International Journal of Computer Applications |
Foundation of Computer Science (FCS), NY, USA |
Volume 115 - Number 10 |
Year of Publication: 2015 |
Authors: Lokesh.v, Anandajayam. P, Shanmugasundaram.s |
10.5120/20184-2405 |
Lokesh.v, Anandajayam. P, Shanmugasundaram.s . Optimized kNN Query Processing using Clustering in Untrusted Cloud Environment. International Journal of Computer Applications. 115, 10 ( April 2015), 1-3. DOI=10.5120/20184-2405
The query processing optimization is done using an efficient clustering method for the purpose of fast retrieval of the queries. The main desire of a user is to query regarding the point of interest such as nearby restaurants, cafes, etc. , The Location Based Service (LBS) enables the user to access their information about their POI (Point Of Interest). Users send their present location as query and they want to get their output as the nearest POI. Due to absence of technical concerns to support query processing on wider scales, they present the data storage and querying to the cloud service provider. The user will present their query to the data owner and, the data owner will present the data storage and querying of the client, to the cloud service provider.
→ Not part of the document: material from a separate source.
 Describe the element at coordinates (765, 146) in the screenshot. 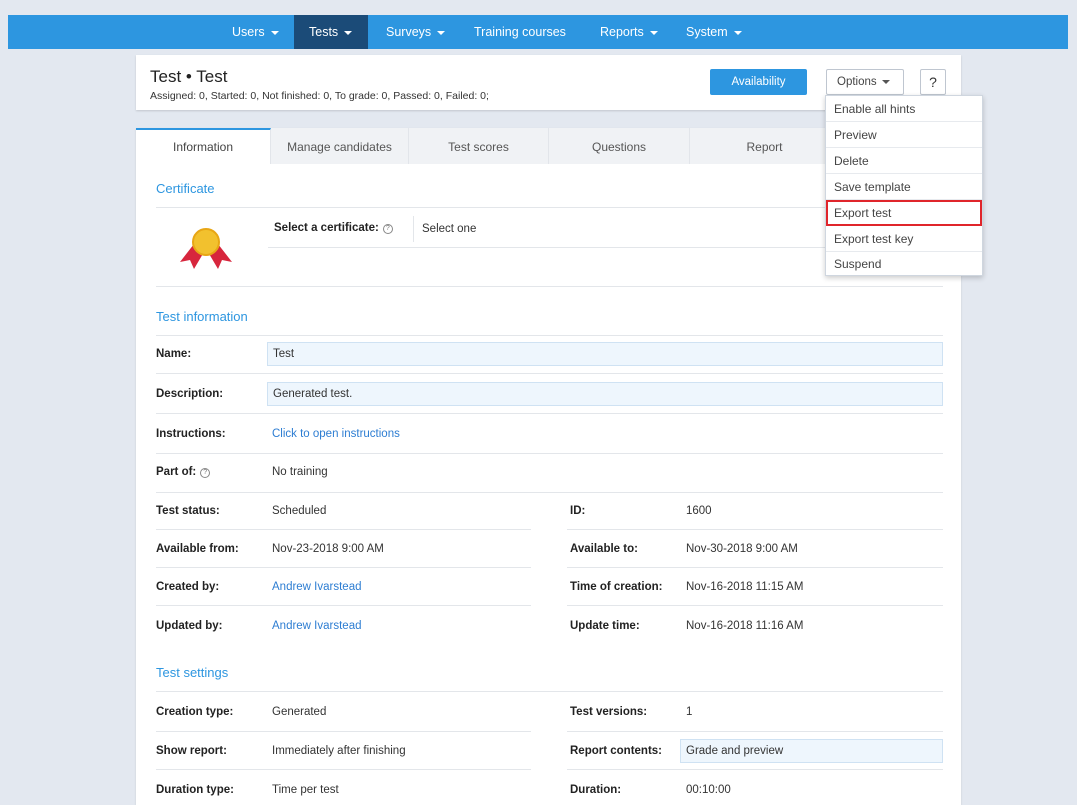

The security for this query processing technique is provided by the mutable order preserving encoding (mOPE) and cryptographic security process (AES and DES). Here, they previously used cloaking region and PIR (Private Information Retrieval). Now we propose Voronoi Diagram along with a new clustering method known as Self Updating Clustering Method. By using this clustering method, we can get the nearest neighbor query in a fast and efficient manner.